Certification | Search string | Simply Hired | Indeed | LinkUp | Total | |
CIPP | CIPP | 668 | 745 | 1,064 | 401 | 2,878 |
CIPM | CIPM | 187 | 198 | 260 | 191 | 836 |
CIPT | CIPT | 146 | 155 | 276 | 210 | 787 |
The breakdown for CIPP fell out like this: CIPP/A 27, CIPP/C 287, CIPP/E 351, CIPP/G 154 and CIPP/US 401. As you'd expect, the U.S. categories combine for a majority, with Europe a surprising second ahead of third-place Canada.
Salary information appears in the next table. We collected low, median and high values for each credential, finding surprisingly little difference between the CIPM and the CIPP. Given that a CIPM is likely to hold a management position, this shows that the CIPP holds considerable value in employers' estimations. It's also interesting that the median values show the CIPT and the CIPP are close to one another too. This bodes well for IT professionals interested in pursuing the CIPT.

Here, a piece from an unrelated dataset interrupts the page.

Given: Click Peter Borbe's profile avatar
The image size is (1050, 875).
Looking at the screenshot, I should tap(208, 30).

Certification | Low | Median | High |
CIPP | $33,969 | $66,748 | $131,156 |
CIPM | $41,069 | $73,936 | $133,106 |
CIPT | $32,131 | $62,279 | $120,716 |
Privacy Law Attorney | $46,146 | $89,026 | $171,752 |
Typical positions for privacy professionals are very much one-offs. We found a risk management and compliance manager position at a South Carolina government agency charged with defining and implementing security and privacy policies for the department of corrections. That position paid $120,000 per year and involved security and audit compliance, business continuity and disaster recovery planning, and risk and incident management. By itself, the requested CIPM would not be enough to qualify for that job.
The next position was for a healthcare services director position in Albuquerque, New Mexico, which involved auditing, risk management, and contract and vendor negotiation. Its pay range was $140,000 to $190,000 per year, and it required serious management chops, along with IT governance and risk and compliance experience, with calls for knowledge of tools like Archer and Clearwell. The third position was for a senior data privacy associate at a Washington law firm, which sought a person with a CIPP/E, CIPP/US and CIPT, with pay in the $120K-$150K range.

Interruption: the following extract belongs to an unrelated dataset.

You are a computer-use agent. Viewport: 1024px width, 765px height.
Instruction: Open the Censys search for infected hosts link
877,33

Thus, it appears there are plenty of opportunities – some with high rates of pay – for those willing to climb the IAPP certification ladder. Both the job boards and the individual postings speak directly to strong and urgent need in the field for qualified privacy professionals at all levels.
Training resources
IAPP courses are available through many channels, including classroom training through the IAPP and its partner network. Online training classes are also available, for lesser charges. The IAPP provides ample references and resources, with authoritative and supplemental texts, websites, legal references and statutes, and more for each of its credentials. There's also plenty of self-study material for those who prefer that route.
The IAPP also offers practice exams (which it calls sample questions) to help candidates prepare for exams. Surprisingly, there is even something of an aftermarket for IAPP books and materials, as a quick trip to Amazon will attest.